### Your task
Reproduce in full, word for word, the article below about a Kentucky bishop's criticism of Trump's pro-life claims.

### Source extract
-*-*-

Kentucky Bishop Says Trump Isn't Pro-Life Because 'He Is Only Concerned About Himself'

A Catholic bishop from Kentucky recently criticized President Donald Trump's stances on abortion only a week before candidate and former Vice President Joe Biden was attacked by Trump for his stances on religion and the Second Amendment.

The bishop called out the president by saying that he's "only concerned about himself," and isn't really pro-life.

Church After 2020

Church after 2020

Posted by Pax Romana-ICMICA / MIIC on Friday, July 31, 2020

In a Facebook live panel from Pax Romana held on July 31, panelists discussed an array of topics, including American parishes' responses to COVID-19 and the Catholic response to Black Lives Matter protests following George Floyd's death. Pax Romana's Facebook post billed the panel as a discussion about "Church after 2020."

The Lexington Diocese Bishop, Rev. John Stowe spoke out against Trump's stance on abortion, calling it disingenuous. The bishop was responding to a question about Catholic relationships to the upcoming election, especially considering the debate surrounding abortion. "For this president to call himself pro-life, and for anybody to back him because of claims of being pro-life, is almost willful ignorance," he said. "He is so much anti-life because he is only concerned about himself, and he gives us every, every, every indication of that."

-*-*-

### Supplied records
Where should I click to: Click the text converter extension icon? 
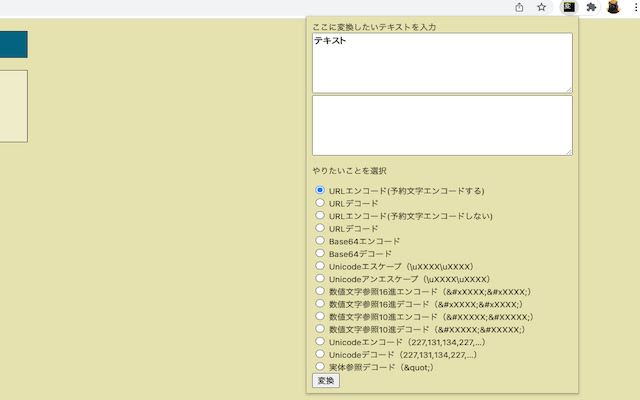(x=568, y=7)
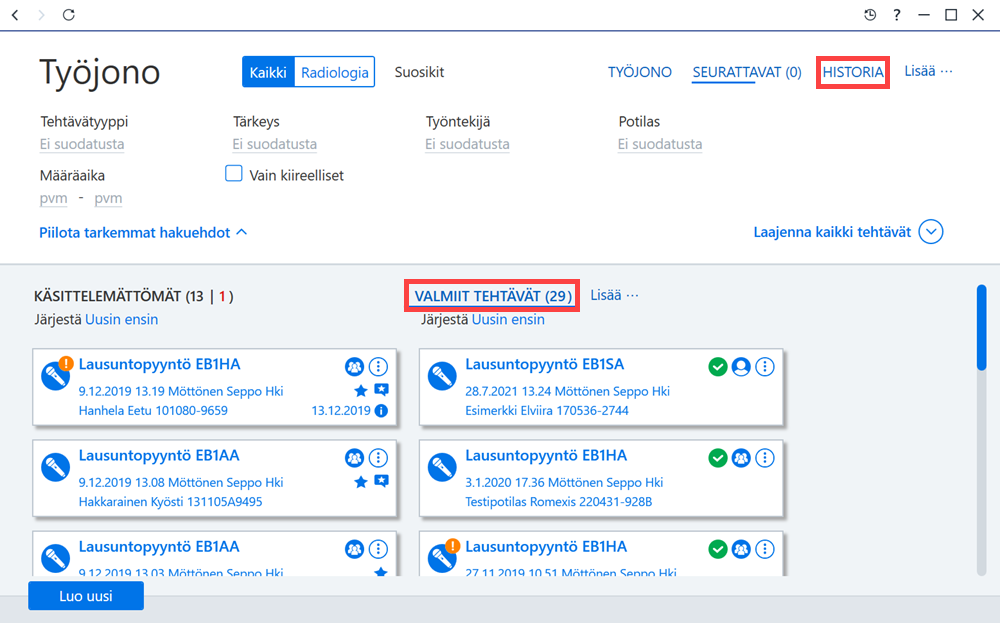Image resolution: width=1000 pixels, height=623 pixels.
Task: Switch to VALMIIT TEHTÄVÄT (29) tab
Action: click(492, 296)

-*-*-

### Task solution
Kentucky Bishop Says Trump Isn't Pro-Life Because 'He Is Only Concerned About Himself'

A Catholic bishop from Kentucky recently criticized President Donald Trump's stances on abortion only a week before candidate and former Vice President Joe Biden was attacked by Trump for his stances on religion and the Second Amendment.

The bishop called out the president by saying that he's "only concerned about himself," and isn't really pro-life.

Church After 2020

Church after 2020

Posted by Pax Romana-ICMICA / MIIC on Friday, July 31, 2020

In a Facebook live panel from Pax Romana held on July 31, panelists discussed an array of topics, including American parishes' responses to COVID-19 and the Catholic response to Black Lives Matter protests following George Floyd's death. Pax Romana's Facebook post billed the panel as a discussion about "Church after 2020."

The Lexington Diocese Bishop, Rev. John Stowe spoke out against Trump's stance on abortion, calling it disingenuous. The bishop was responding to a question about Catholic relationships to the upcoming election, especially considering the debate surrounding abortion. "For this president to call himself pro-life, and for anybody to back him because of claims of being pro-life, is almost willful ignorance," he said. "He is so much anti-life because he is only concerned about himself, and he gives us every, every, every indication of that."